Data for processing Start Marker

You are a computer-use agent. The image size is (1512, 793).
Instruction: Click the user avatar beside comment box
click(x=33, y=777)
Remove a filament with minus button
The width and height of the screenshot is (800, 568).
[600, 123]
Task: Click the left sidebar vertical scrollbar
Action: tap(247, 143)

Data for processing End Marker

(Aim of the task)
The entries above must be output exactly, with every line preserved.

(Response area)
You are a computer-use agent. The image size is (1512, 793).
Instruction: Click the user avatar beside comment box
click(x=33, y=777)
Remove a filament with minus button
The width and height of the screenshot is (800, 568).
[600, 123]
Task: Click the left sidebar vertical scrollbar
Action: tap(247, 143)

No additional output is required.